>> begin READING TEXT

Little's Estate v. CIR

Citation274 F.2d 718
Decision Date19 January 1960
Docket NumberNo. 16308.,16308.
PartiesESTATE of Mary Jane LITTLE, Deceased, Bank of America National Trust and Savings Association, Executors, Petitioner, v. COMMISSIONER OF INTERNAL REVENUE, Respondent.
CourtUnited States Courts of Appeals. United States Court of Appeals (9th Circuit)

William L. Kumler, Wilson B. Copes, Los Angeles, Cal., for petitioner.

Howard A. Heffron, Acting Asst. Atty. Gen., David O. Walter, Lee A. Jackson, Robert N. Anderson, Attys., Dept., of Justice, Washington, D. C., for respondent.

Before STEPHENS and JERTBERG, Circuit Judges, and LINDBERG, District Judge.

JERTBERG, Circuit Judge.

Before us is a petition for review of a decision of the Tax Court. The opinion of the Tax Court is reported at 30 T.C. at page 936.

The petition for review involves federal income taxes for the calendar years 1949 through 1952.

The basic issue to be determined on this review is whether the Tax Court erred in holding that deceased taxpayer was not entitled to claim a portion of certain deductions for depreciation and depletion allowable for the tax years involved under Section 23(l) and Section 23(m) of the Internal Revenue Code of 1939, with respect to gas and oil properties held as trust corpus, and in holding that the trustee of a testamentary trust of which decedent was a life income beneficiary was entitled to claim the entire amount of such deduction.

The pertinent provisions of Section 23 (26 U.S.C.1952 Ed. Section 23) are:

"§ 23. Deductions from gross income.
"In computing net income there shall be allowed as deductions:
* * * * * *
"(l) Depreciation. — A reasonable allowance for the exhaustion, wear and tear (including a reasonable allowance for obsolescence)
"(1) of property used in the trade or business, or
"(2) of property held for the production of income.
"In the case of property held by one person for life with remainder to another person, the deduction shall be computed as if the life tenant were the absolute owner of the property and shall be allowed to the life tenant. In the case of property held in trust the allowable deduction shall be apportioned between the income beneficiaries and the trustee in accordance with the pertinent provisions of the instrument creating the trust, or, in the absence of such provisions, on the basis of the trust income allocable to each.

>> end READING TEXT
>> begin DATA SHOWN

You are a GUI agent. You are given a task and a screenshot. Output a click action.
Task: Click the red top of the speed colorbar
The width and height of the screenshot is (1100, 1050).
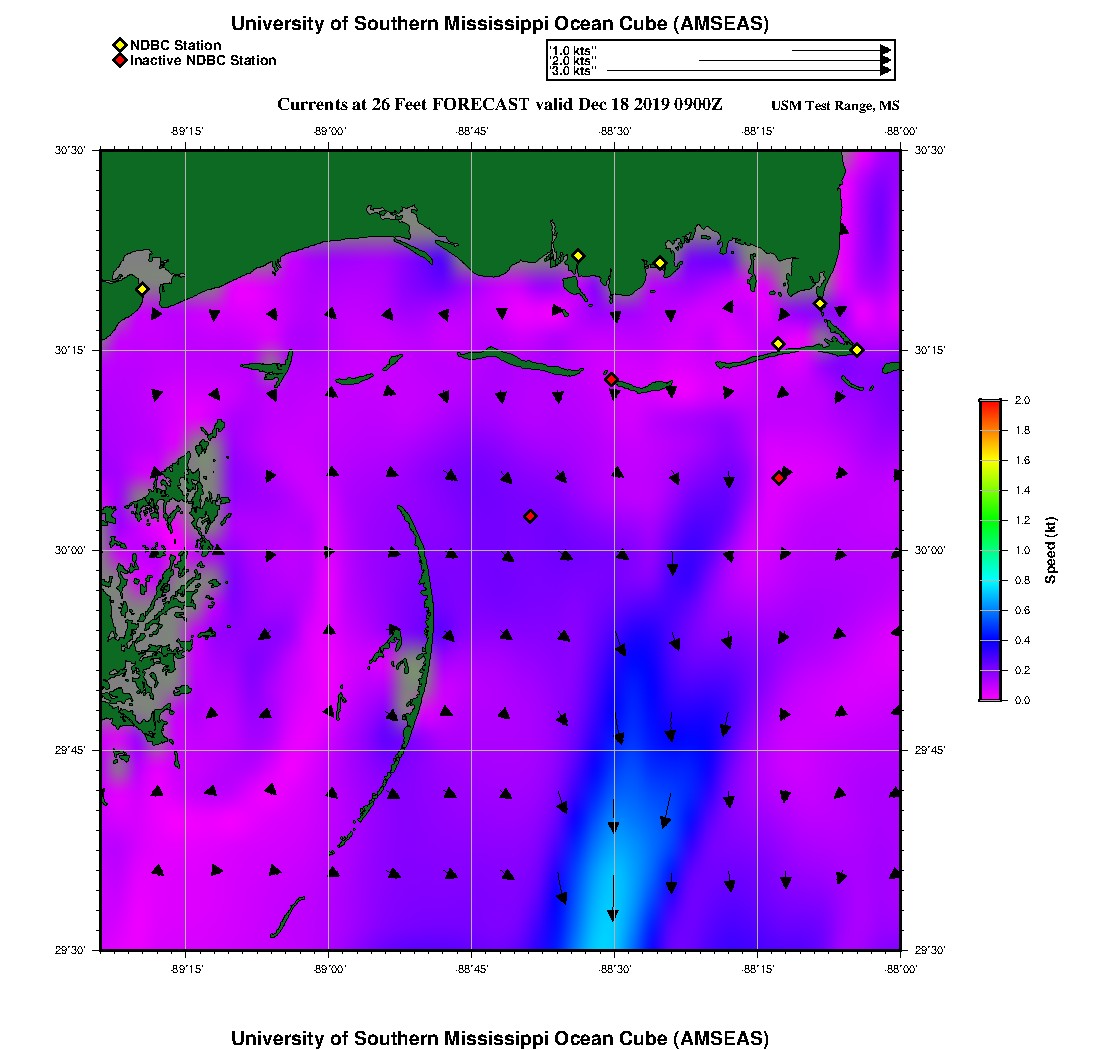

>> end DATA SHOWN

- **DIRECTIVE A**:
According to the court opinion, which calendar years' federal income taxes does the petition for review involve?
- **DIRECTIVE B**:
Print the passage of the court opinion starting with "Before STEPHENS and" and going on through "1949 through 1952.".

- **COMPLETE RESPONSE A**:
The calendar years 1949 through 1952.

- **COMPLETE RESPONSE B**:
Before STEPHENS and JERTBERG, Circuit Judges, and LINDBERG, District Judge.

JERTBERG, Circuit Judge.

Before us is a petition for review of a decision of the Tax Court. The opinion of the Tax Court is reported at 30 T.C. at page 936.

The petition for review involves federal income taxes for the calendar years 1949 through 1952.